Stored items from a collection:

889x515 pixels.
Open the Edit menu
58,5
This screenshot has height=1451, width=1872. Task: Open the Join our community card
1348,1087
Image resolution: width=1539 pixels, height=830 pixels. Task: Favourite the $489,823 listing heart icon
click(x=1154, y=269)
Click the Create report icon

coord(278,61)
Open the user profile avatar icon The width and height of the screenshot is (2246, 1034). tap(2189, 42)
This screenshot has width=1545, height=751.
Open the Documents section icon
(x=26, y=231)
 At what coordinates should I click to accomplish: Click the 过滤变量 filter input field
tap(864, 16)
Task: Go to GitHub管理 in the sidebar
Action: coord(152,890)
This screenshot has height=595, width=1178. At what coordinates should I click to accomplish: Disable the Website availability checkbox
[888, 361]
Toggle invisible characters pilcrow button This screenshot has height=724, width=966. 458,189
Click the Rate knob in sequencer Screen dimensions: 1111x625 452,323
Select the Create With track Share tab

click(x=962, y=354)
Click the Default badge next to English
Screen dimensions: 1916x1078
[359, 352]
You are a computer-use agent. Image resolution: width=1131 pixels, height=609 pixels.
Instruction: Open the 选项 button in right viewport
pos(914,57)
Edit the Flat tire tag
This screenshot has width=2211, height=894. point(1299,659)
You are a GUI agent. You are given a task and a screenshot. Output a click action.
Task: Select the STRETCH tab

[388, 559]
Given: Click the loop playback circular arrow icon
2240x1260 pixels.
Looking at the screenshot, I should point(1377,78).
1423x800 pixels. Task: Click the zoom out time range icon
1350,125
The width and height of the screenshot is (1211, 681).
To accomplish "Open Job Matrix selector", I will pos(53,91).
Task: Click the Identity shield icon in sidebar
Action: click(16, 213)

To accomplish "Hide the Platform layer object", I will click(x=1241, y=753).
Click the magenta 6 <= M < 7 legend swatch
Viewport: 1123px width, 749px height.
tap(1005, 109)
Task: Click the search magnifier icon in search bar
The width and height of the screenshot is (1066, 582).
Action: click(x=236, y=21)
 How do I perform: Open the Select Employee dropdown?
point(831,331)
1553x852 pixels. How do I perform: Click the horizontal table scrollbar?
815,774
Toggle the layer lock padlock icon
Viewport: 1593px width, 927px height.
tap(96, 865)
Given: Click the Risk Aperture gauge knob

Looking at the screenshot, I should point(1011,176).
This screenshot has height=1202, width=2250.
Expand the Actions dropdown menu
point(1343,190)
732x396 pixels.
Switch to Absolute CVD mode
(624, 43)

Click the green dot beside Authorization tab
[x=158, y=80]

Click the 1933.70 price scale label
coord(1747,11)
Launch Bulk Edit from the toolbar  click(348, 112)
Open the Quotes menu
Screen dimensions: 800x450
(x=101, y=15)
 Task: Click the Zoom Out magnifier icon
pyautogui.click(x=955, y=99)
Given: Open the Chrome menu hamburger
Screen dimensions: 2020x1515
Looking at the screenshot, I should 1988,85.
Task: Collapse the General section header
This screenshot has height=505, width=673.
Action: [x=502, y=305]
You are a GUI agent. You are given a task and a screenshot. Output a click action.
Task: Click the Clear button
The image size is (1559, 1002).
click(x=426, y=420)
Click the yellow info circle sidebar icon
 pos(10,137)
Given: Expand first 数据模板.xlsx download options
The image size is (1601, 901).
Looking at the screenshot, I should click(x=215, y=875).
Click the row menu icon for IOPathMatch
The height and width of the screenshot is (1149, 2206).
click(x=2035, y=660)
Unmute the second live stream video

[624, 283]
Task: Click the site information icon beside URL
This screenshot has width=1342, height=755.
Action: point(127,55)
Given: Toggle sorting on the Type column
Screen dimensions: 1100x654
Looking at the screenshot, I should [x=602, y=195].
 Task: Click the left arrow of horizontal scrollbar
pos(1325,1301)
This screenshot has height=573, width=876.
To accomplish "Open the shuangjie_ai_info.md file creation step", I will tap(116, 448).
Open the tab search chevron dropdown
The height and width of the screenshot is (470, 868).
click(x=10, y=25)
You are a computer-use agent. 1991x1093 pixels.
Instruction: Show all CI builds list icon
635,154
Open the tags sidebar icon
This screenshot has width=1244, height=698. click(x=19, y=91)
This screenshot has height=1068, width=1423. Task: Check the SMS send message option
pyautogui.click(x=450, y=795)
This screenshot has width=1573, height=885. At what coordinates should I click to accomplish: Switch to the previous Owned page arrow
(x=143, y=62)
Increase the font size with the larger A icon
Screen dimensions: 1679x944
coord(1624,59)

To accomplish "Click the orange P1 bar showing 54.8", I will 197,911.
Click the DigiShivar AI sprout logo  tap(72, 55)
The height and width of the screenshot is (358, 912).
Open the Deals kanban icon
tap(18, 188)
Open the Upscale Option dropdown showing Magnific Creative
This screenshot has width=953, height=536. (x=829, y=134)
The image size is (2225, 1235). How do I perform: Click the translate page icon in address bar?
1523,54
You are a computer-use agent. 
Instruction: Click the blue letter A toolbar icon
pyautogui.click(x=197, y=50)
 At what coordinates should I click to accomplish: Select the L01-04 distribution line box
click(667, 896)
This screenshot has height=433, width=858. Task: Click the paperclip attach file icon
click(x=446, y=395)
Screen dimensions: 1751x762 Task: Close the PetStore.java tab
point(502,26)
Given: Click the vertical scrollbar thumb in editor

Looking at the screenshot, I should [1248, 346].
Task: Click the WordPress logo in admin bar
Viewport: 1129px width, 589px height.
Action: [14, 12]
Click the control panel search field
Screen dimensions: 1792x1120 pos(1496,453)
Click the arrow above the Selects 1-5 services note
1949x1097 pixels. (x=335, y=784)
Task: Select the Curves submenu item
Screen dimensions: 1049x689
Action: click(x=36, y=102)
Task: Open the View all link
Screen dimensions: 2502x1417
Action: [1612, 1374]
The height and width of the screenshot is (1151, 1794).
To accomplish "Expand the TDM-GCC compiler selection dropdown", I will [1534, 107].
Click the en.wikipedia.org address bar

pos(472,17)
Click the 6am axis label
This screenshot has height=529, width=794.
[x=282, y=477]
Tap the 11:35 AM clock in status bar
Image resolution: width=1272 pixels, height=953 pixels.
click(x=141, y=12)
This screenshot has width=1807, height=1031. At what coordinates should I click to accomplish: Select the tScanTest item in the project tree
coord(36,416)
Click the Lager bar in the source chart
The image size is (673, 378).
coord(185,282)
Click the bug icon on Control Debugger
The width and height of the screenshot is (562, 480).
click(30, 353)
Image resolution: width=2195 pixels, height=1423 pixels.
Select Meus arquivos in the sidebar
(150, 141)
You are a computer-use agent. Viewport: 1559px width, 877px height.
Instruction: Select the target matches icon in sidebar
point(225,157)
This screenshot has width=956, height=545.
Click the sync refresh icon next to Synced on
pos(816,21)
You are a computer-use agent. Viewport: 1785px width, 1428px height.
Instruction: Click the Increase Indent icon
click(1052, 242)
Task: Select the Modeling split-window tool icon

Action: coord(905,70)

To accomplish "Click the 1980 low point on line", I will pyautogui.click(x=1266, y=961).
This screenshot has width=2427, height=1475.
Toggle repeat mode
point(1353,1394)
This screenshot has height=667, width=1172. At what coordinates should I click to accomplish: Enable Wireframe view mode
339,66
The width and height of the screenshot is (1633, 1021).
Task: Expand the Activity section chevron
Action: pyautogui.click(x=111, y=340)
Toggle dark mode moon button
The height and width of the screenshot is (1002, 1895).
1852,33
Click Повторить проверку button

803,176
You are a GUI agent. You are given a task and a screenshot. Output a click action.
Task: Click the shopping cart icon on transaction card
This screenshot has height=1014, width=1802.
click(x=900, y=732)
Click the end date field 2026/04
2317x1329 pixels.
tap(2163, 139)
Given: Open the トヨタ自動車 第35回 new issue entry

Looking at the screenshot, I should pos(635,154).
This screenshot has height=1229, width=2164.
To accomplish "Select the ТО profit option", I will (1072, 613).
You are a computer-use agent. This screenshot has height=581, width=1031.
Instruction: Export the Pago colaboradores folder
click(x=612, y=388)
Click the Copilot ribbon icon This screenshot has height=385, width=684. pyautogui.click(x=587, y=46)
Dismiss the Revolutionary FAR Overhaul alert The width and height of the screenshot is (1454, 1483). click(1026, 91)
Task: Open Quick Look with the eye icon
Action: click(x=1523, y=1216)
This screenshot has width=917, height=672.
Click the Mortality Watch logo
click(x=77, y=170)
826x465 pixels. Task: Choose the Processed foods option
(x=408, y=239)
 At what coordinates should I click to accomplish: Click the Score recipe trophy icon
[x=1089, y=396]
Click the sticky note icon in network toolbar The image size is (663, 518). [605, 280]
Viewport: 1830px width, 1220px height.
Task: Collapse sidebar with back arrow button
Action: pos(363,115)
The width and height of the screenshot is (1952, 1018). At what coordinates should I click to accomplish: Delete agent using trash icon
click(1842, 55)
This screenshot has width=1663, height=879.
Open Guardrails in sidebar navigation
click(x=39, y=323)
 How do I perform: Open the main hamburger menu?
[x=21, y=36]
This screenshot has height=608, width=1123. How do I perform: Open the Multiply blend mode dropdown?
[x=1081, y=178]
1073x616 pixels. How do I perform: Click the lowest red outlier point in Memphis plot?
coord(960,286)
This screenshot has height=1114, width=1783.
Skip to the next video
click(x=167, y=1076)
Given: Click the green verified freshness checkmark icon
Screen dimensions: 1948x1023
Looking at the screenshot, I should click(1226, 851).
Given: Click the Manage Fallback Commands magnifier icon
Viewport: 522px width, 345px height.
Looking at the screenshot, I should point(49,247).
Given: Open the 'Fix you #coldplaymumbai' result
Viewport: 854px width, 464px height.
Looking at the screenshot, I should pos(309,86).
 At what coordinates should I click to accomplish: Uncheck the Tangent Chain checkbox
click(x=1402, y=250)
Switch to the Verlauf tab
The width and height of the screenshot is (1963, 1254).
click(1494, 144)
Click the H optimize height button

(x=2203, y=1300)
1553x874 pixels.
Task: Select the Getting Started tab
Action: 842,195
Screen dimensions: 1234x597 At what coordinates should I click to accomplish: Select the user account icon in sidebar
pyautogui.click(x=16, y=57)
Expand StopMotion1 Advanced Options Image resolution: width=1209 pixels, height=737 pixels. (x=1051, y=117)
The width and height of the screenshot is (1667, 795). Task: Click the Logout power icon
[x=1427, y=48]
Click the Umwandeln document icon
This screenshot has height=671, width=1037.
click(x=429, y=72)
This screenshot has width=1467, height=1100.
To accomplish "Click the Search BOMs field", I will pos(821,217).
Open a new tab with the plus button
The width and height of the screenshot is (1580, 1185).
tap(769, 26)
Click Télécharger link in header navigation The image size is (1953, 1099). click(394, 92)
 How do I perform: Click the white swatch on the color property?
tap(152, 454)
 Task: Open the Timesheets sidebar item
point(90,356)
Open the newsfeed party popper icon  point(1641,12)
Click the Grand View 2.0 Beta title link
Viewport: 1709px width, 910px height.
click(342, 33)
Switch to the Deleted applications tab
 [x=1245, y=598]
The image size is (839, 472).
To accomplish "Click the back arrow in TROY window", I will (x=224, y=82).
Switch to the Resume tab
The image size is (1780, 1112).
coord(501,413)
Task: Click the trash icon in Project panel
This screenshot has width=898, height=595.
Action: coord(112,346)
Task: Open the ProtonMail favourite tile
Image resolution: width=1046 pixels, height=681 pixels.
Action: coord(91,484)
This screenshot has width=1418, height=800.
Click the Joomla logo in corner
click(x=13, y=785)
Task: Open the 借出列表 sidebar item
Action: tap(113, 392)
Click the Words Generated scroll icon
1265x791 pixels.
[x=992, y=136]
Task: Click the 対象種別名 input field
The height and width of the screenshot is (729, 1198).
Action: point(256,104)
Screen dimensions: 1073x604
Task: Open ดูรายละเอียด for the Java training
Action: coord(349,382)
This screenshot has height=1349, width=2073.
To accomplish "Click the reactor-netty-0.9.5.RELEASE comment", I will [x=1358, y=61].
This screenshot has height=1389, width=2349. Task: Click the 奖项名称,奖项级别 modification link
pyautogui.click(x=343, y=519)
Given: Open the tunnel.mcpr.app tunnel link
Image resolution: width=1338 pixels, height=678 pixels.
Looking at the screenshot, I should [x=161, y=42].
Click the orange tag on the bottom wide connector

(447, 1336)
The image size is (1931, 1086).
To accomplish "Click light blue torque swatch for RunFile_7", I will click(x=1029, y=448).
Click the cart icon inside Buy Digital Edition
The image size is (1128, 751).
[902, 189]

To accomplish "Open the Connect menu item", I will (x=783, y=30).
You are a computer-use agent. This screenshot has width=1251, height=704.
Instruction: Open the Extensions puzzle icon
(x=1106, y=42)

● What you need to do
Pull every line containing "header" from the data.

● Answer area
Task: Collapse the General section header
Click Télécharger link in header navigation The image size is (1953, 1099). click(394, 92)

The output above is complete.